Start of INPUT RECORDS

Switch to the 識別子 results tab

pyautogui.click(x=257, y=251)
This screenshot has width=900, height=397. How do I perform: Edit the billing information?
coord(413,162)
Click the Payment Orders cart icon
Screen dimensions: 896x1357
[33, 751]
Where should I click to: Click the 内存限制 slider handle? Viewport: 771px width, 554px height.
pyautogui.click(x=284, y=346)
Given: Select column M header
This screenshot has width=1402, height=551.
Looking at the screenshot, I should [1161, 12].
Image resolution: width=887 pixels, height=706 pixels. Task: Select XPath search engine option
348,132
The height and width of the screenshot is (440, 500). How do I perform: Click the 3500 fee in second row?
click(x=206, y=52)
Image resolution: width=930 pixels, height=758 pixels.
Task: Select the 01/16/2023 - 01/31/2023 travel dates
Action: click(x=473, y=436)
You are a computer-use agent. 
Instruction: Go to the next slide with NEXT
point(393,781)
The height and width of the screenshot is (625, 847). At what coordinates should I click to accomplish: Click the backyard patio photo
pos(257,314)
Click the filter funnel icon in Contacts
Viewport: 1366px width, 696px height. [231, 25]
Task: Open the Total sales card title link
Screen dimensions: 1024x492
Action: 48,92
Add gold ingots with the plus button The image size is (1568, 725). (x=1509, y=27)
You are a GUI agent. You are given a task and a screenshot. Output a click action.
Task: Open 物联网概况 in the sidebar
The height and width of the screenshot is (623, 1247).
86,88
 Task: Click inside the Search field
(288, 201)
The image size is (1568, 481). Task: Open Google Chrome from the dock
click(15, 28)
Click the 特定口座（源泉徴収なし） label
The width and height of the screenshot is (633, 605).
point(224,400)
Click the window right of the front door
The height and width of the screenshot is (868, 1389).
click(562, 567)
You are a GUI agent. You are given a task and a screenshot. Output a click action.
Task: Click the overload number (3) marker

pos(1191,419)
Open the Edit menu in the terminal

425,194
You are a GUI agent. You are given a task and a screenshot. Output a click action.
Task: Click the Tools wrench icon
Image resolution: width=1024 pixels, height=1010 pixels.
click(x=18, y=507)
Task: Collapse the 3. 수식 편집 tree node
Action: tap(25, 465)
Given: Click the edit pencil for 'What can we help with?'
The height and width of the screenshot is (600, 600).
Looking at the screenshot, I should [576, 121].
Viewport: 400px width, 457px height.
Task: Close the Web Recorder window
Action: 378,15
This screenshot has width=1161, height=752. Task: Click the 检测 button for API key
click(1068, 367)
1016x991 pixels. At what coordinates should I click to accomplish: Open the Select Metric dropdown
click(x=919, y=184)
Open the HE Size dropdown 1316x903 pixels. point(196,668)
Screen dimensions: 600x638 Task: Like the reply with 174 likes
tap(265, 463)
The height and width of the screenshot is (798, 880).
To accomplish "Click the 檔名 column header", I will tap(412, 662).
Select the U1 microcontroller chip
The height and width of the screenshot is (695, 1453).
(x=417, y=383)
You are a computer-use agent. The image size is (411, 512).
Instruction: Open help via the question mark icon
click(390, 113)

End of INPUT RECORDS

**EXERCISE:** Write down exactly every line of the material above up to and including the line containing "Add gold ingots".

**SOLUTION TO THIS EXERCISE:**
Switch to the 識別子 results tab

pyautogui.click(x=257, y=251)
This screenshot has width=900, height=397. How do I perform: Edit the billing information?
coord(413,162)
Click the Payment Orders cart icon
Screen dimensions: 896x1357
[33, 751]
Where should I click to: Click the 内存限制 slider handle? Viewport: 771px width, 554px height.
pyautogui.click(x=284, y=346)
Given: Select column M header
This screenshot has width=1402, height=551.
Looking at the screenshot, I should [1161, 12].
Image resolution: width=887 pixels, height=706 pixels. Task: Select XPath search engine option
348,132
The height and width of the screenshot is (440, 500). How do I perform: Click the 3500 fee in second row?
click(x=206, y=52)
Image resolution: width=930 pixels, height=758 pixels.
Task: Select the 01/16/2023 - 01/31/2023 travel dates
Action: click(x=473, y=436)
You are a computer-use agent. 
Instruction: Go to the next slide with NEXT
point(393,781)
The height and width of the screenshot is (625, 847). At what coordinates should I click to accomplish: Click the backyard patio photo
pos(257,314)
Click the filter funnel icon in Contacts
Viewport: 1366px width, 696px height. [231, 25]
Task: Open the Total sales card title link
Screen dimensions: 1024x492
Action: 48,92
Add gold ingots with the plus button The image size is (1568, 725). (x=1509, y=27)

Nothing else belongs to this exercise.